Developing leadership skills through mentoring

Leigh Hall

Using the tools and resources we offer at SBG, everyone is empowered to own their personal growth to create the next step in their career. Whether that next step is broadening and growth within a current role, seeking new skills or moving around the business to advance knowledge – we support whatever’s next for SBG’ers.

One of the tools available is mentoring relationships to learn from others. I’ve been mentored since April 2021, read more about my experience below.

TELL US ABOUT YOUR ROLE AT sBG

I am the Head of Information Security Engagement, Architecture, and Delivery in the SBG InfoSec Brand team.
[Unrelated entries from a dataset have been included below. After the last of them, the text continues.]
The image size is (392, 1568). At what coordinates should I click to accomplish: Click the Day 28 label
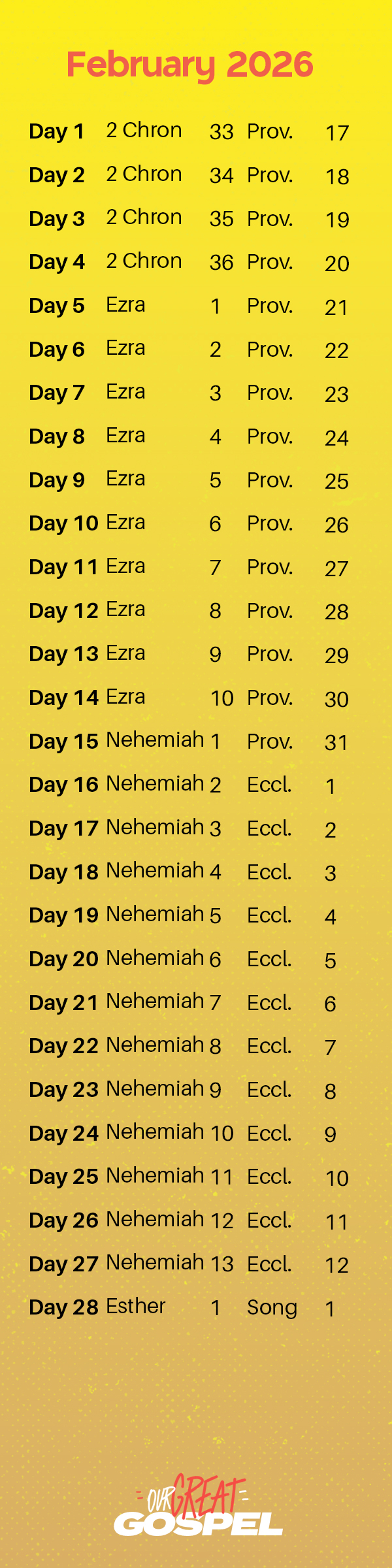coord(64,1307)
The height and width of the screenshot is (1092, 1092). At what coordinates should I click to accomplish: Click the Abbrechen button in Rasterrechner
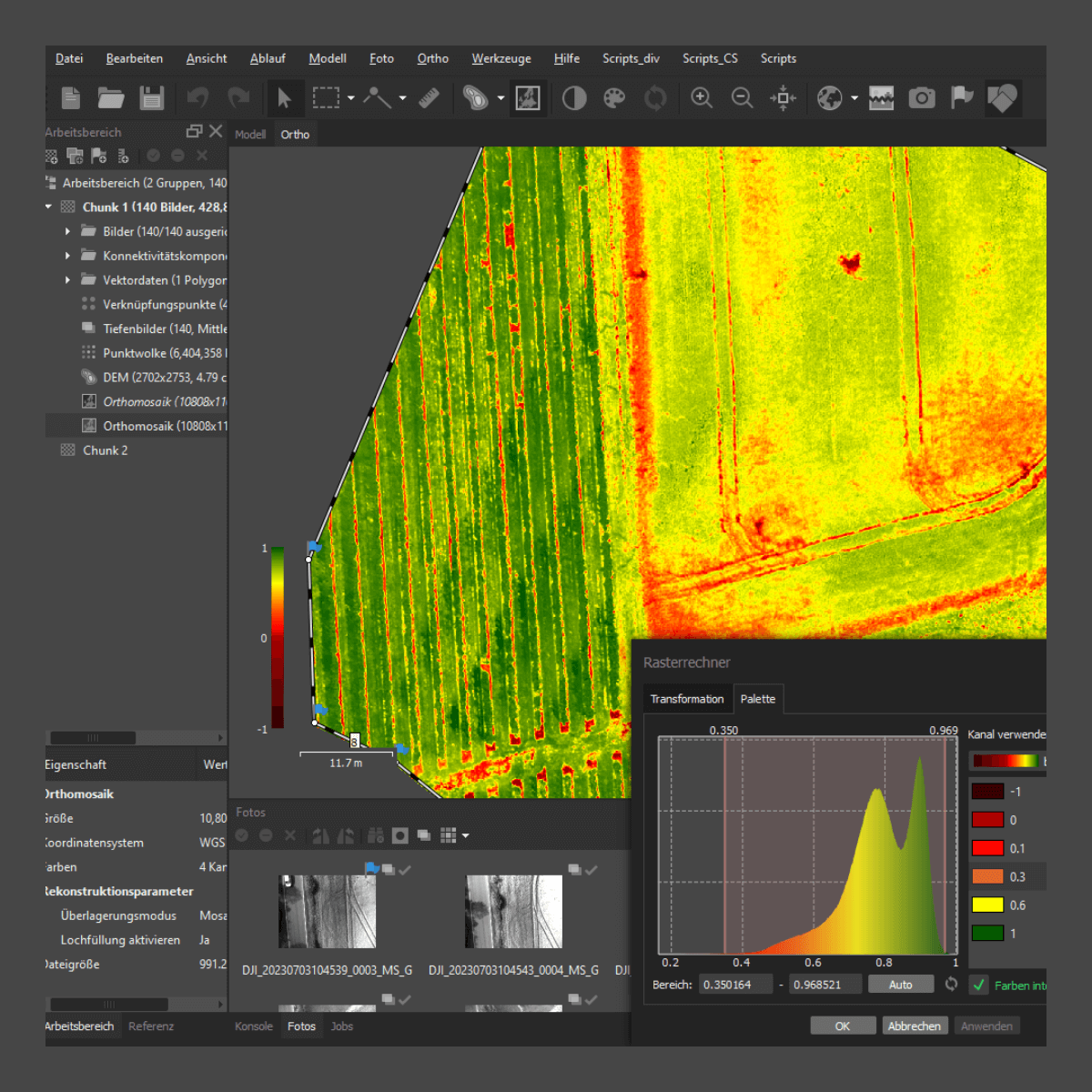[x=915, y=1026]
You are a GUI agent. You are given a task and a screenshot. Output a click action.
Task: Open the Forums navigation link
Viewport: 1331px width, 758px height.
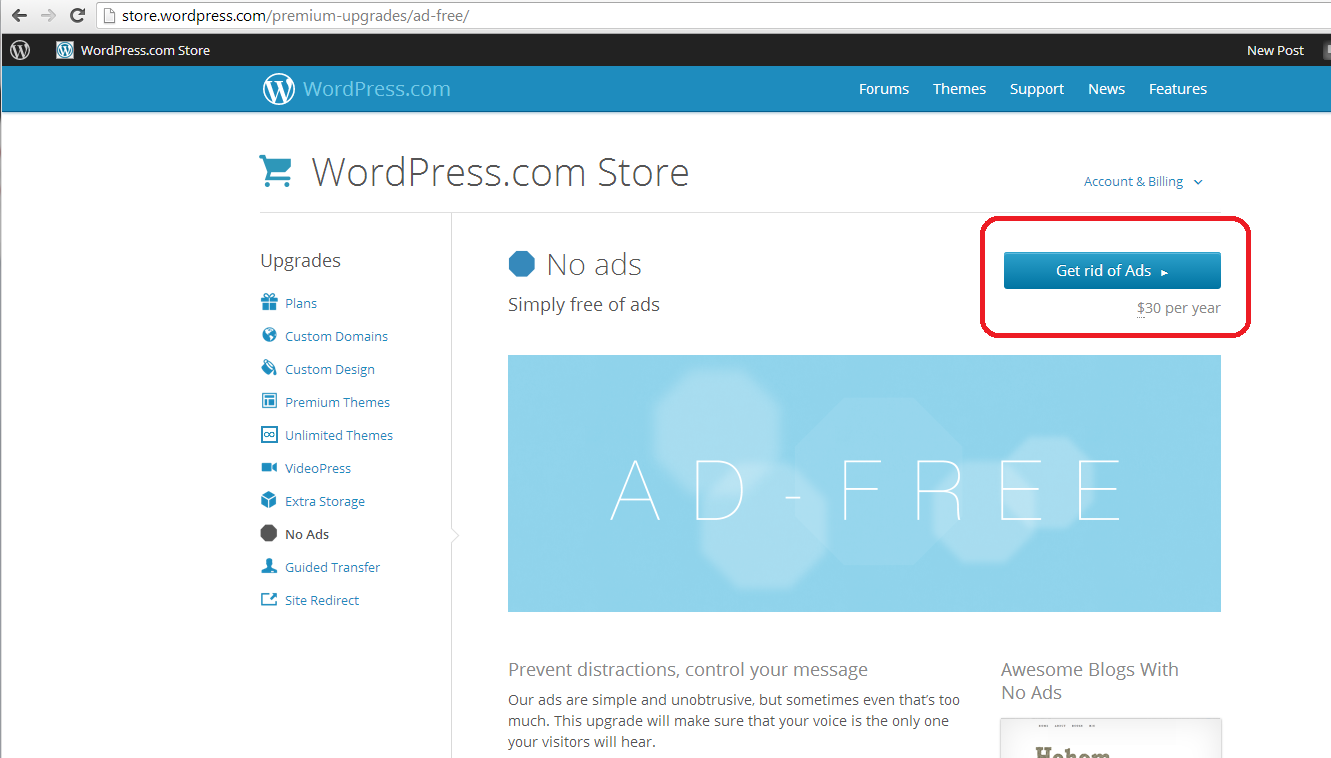tap(883, 89)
The role was established about six months ago and I like to think of it as the ‘delivery engine’ for infosec – we hold the key relationships with our SBG Tribes through the Engagement squad, and we drive the improvement of InfoSec across the business through The Architecture Squad.

My Delivery squad stitches all that together whilst taking the driving seat on landing key InfoSec initiatives for the our brand.
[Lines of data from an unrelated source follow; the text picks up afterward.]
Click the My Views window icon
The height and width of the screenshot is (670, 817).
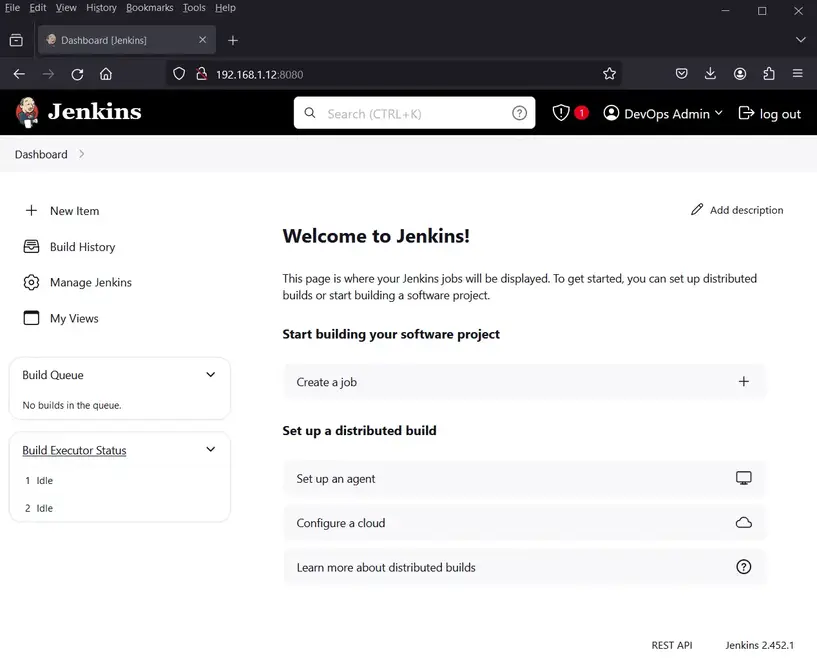click(x=31, y=319)
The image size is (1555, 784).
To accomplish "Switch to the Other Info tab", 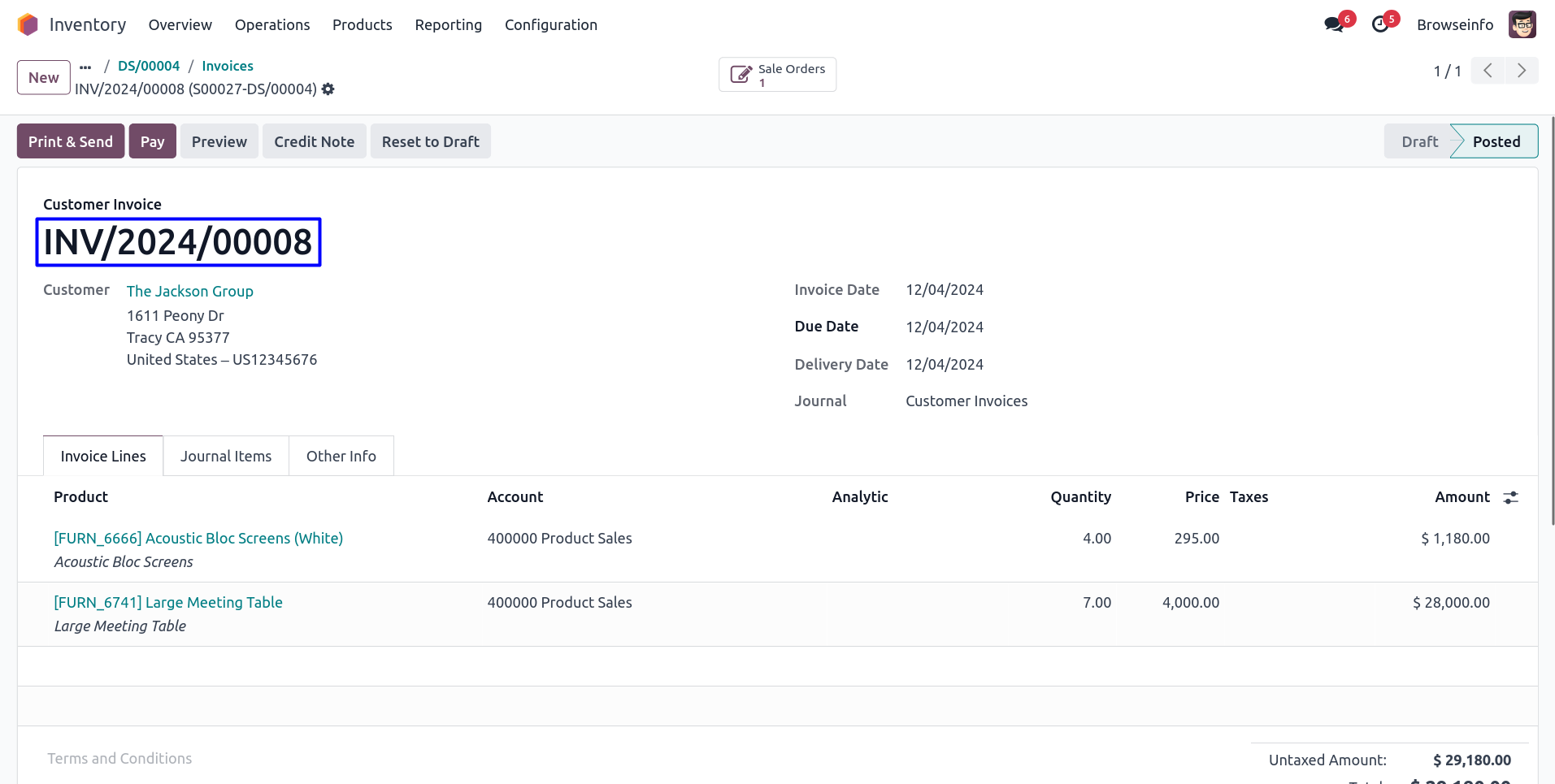I will point(341,457).
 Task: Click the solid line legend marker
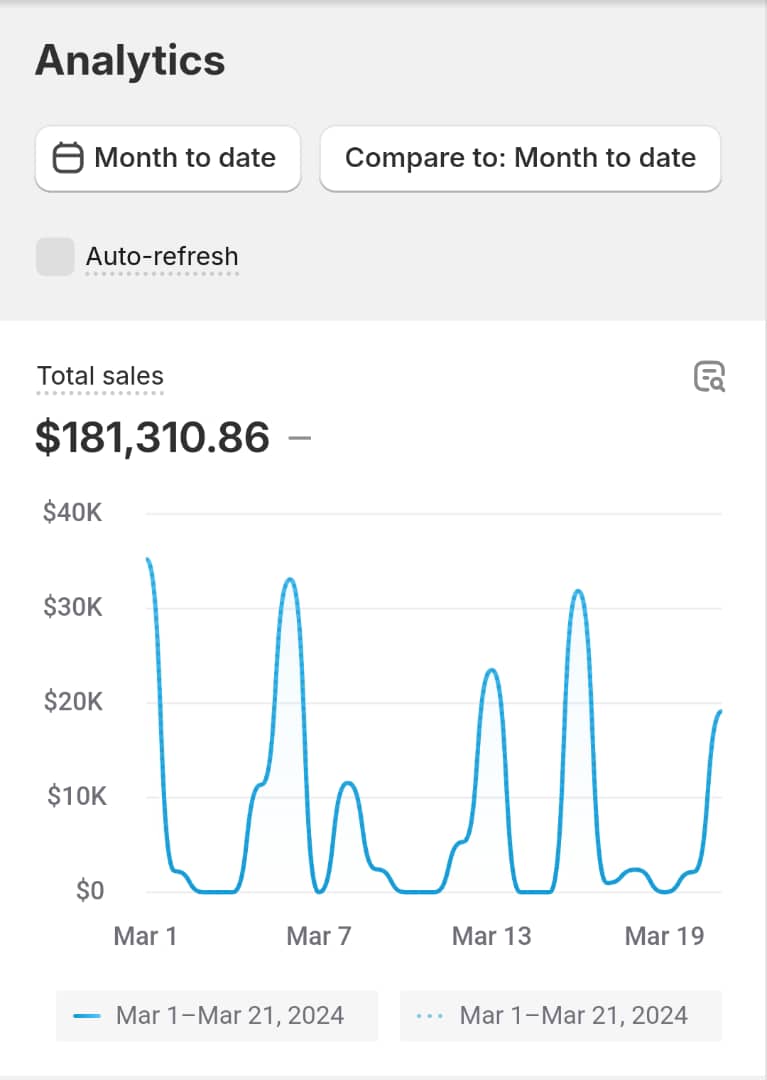click(87, 1016)
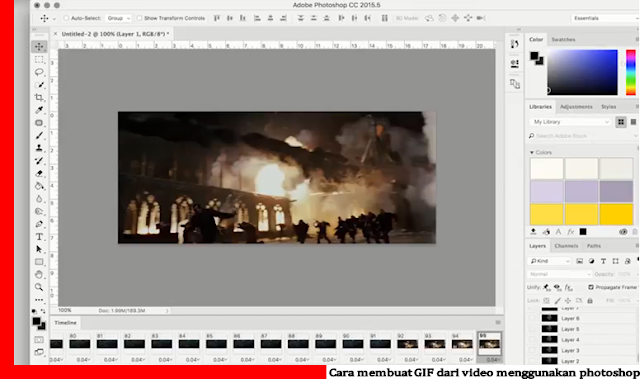Collapse the Colors section in Libraries
This screenshot has height=379, width=640.
tap(532, 152)
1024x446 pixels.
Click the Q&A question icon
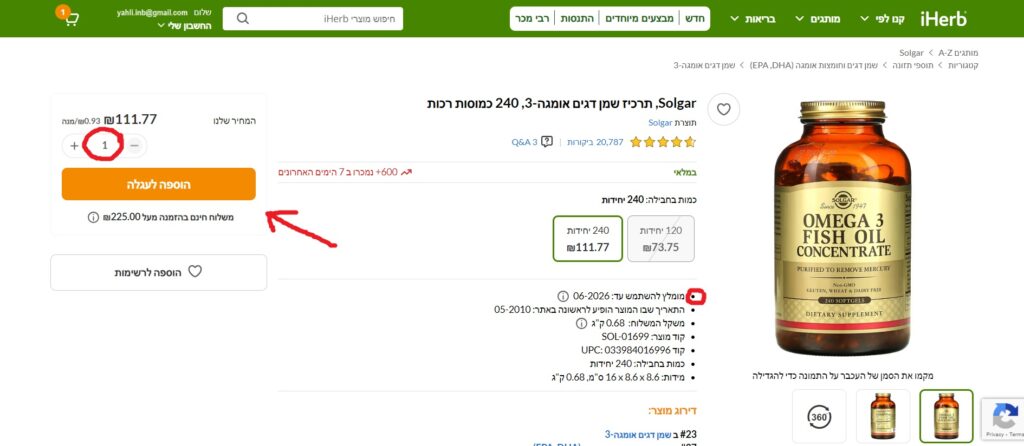pyautogui.click(x=547, y=142)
Over my career I’ve worked in most InfoSec disciplines at one time or another and I’ve spent a lot of time building teams in different organisations. The opportunity and challenge for me here in this role is huge – we’re constantly trying to find ways of making InfoSec faster, enabling our Tribes.

WHEN DID YOU START BEING MENTORED, AND WHAT DID YOU WANT TO ACHIEVE FROM IT?

I’ve been part of the SBG Leadership Mentoring scheme since April this year. I’ve long had aspirations to move into a leadership role, and within InfoSec I’ve been given the opportunity to spend time on development activities towards this, including formal training and picking up additional responsibilities within the Tribe.

When the Mentoring scheme started I immediately put my name down for it. We managed one session before I successfully landed a leadership role in InfoSec – possibly the most successful mentoring session of all time! 🙂 Since then I’ve been virtually meeting regularly with my mentor and exploring various challenges and opportunities that have come up.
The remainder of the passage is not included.